[Records for the task]:
━━━━━━━━━━━━━━━━

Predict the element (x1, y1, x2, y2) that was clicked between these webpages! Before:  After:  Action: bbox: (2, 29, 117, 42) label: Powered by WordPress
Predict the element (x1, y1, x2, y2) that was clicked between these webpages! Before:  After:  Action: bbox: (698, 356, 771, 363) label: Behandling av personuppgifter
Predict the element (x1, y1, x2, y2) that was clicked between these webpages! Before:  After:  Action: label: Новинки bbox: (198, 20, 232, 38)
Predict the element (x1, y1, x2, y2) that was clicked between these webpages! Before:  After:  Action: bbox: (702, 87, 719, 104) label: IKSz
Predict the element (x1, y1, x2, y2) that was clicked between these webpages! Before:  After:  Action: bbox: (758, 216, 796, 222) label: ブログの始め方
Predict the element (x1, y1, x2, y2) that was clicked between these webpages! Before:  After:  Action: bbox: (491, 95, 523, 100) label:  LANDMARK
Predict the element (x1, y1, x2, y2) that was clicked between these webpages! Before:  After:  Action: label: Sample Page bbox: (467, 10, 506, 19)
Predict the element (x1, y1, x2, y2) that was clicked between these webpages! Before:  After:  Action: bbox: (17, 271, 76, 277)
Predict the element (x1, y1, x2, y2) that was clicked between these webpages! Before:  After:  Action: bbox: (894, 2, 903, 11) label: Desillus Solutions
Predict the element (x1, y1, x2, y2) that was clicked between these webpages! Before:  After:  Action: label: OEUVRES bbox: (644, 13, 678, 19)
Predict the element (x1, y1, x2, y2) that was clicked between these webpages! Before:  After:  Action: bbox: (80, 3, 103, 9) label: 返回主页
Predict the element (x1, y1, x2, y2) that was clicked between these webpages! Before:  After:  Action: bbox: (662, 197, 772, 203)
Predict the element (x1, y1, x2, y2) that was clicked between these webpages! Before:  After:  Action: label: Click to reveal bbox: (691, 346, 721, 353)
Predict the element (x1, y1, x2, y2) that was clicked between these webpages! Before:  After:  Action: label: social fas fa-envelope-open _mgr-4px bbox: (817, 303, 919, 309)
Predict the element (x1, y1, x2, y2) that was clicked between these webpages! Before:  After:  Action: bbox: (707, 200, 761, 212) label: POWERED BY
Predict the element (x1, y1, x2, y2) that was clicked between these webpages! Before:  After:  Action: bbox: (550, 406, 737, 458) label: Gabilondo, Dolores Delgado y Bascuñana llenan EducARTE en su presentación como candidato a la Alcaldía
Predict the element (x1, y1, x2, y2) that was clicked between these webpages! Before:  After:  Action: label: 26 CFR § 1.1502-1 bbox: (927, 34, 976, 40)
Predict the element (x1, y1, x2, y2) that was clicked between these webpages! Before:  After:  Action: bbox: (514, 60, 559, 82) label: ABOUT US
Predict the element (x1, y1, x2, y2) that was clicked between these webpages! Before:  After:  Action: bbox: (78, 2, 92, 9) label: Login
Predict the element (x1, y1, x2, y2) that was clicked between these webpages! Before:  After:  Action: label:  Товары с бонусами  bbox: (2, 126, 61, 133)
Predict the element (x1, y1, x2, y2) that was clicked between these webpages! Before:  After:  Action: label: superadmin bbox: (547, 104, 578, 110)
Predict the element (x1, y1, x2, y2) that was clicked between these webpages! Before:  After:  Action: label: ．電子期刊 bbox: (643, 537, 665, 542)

━━━━━━━━━━━━━━━━

[Exercise aim]:
Output every line of the listing above as a JSON list of strings, one string per line, leaving out any blank lines.

[Task response]:
[
  "Predict the element (x1, y1, x2, y2) that was clicked between these webpages! Before:  After:  Action: bbox: (2, 29, 117, 42) label: Powered by WordPress",
  "Predict the element (x1, y1, x2, y2) that was clicked between these webpages! Before:  After:  Action: bbox: (698, 356, 771, 363) label: Behandling av personuppgifter",
  "Predict the element (x1, y1, x2, y2) that was clicked between these webpages! Before:  After:  Action: label: Новинки bbox: (198, 20, 232, 38)",
  "Predict the element (x1, y1, x2, y2) that was clicked between these webpages! Before:  After:  Action: bbox: (702, 87, 719, 104) label: IKSz",
  "Predict the element (x1, y1, x2, y2) that was clicked between these webpages! Before:  After:  Action: bbox: (758, 216, 796, 222) label: ブログの始め方",
  "Predict the element (x1, y1, x2, y2) that was clicked between these webpages! Before:  After:  Action: bbox: (491, 95, 523, 100) label:  LANDMARK",
  "Predict the element (x1, y1, x2, y2) that was clicked between these webpages! Before:  After:  Action: label: Sample Page bbox: (467, 10, 506, 19)",
  "Predict the element (x1, y1, x2, y2) that was clicked between these webpages! Before:  After:  Action: bbox: (17, 271, 76, 277)",
  "Predict the element (x1, y1, x2, y2) that was clicked between these webpages! Before:  After:  Action: bbox: (894, 2, 903, 11) label: Desillus Solutions",
  "Predict the element (x1, y1, x2, y2) that was clicked between these webpages! Before:  After:  Action: label: OEUVRES bbox: (644, 13, 678, 19)",
  "Predict the element (x1, y1, x2, y2) that was clicked between these webpages! Before:  After:  Action: bbox: (80, 3, 103, 9) label: 返回主页",
  "Predict the element (x1, y1, x2, y2) that was clicked between these webpages! Before:  After:  Action: bbox: (662, 197, 772, 203)",
  "Predict the element (x1, y1, x2, y2) that was clicked between these webpages! Before:  After:  Action: label: Click to reveal bbox: (691, 346, 721, 353)",
  "Predict the element (x1, y1, x2, y2) that was clicked between these webpages! Before:  After:  Action: label: social fas fa-envelope-open _mgr-4px bbox: (817, 303, 919, 309)",
  "Predict the element (x1, y1, x2, y2) that was clicked between these webpages! Before:  After:  Action: bbox: (707, 200, 761, 212) label: POWERED BY",
  "Predict the element (x1, y1, x2, y2) that was clicked between these webpages! Before:  After:  Action: bbox: (550, 406, 737, 458) label: Gabilondo, Dolores Delgado y Bascuñana llenan EducARTE en su presentación como candidato a la Alcaldía",
  "Predict the element (x1, y1, x2, y2) that was clicked between these webpages! Before:  After:  Action: label: 26 CFR § 1.1502-1 bbox: (927, 34, 976, 40)",
  "Predict the element (x1, y1, x2, y2) that was clicked between these webpages! Before:  After:  Action: bbox: (514, 60, 559, 82) label: ABOUT US",
  "Predict the element (x1, y1, x2, y2) that was clicked between these webpages! Before:  After:  Action: bbox: (78, 2, 92, 9) label: Login",
  "Predict the element (x1, y1, x2, y2) that was clicked between these webpages! Before:  After:  Action: label:  Товары с бонусами  bbox: (2, 126, 61, 133)",
  "Predict the element (x1, y1, x2, y2) that was clicked between these webpages! Before:  After:  Action: label: superadmin bbox: (547, 104, 578, 110)",
  "Predict the element (x1, y1, x2, y2) that was clicked between these webpages! Before:  After:  Action: label: ．電子期刊 bbox: (643, 537, 665, 542)"
]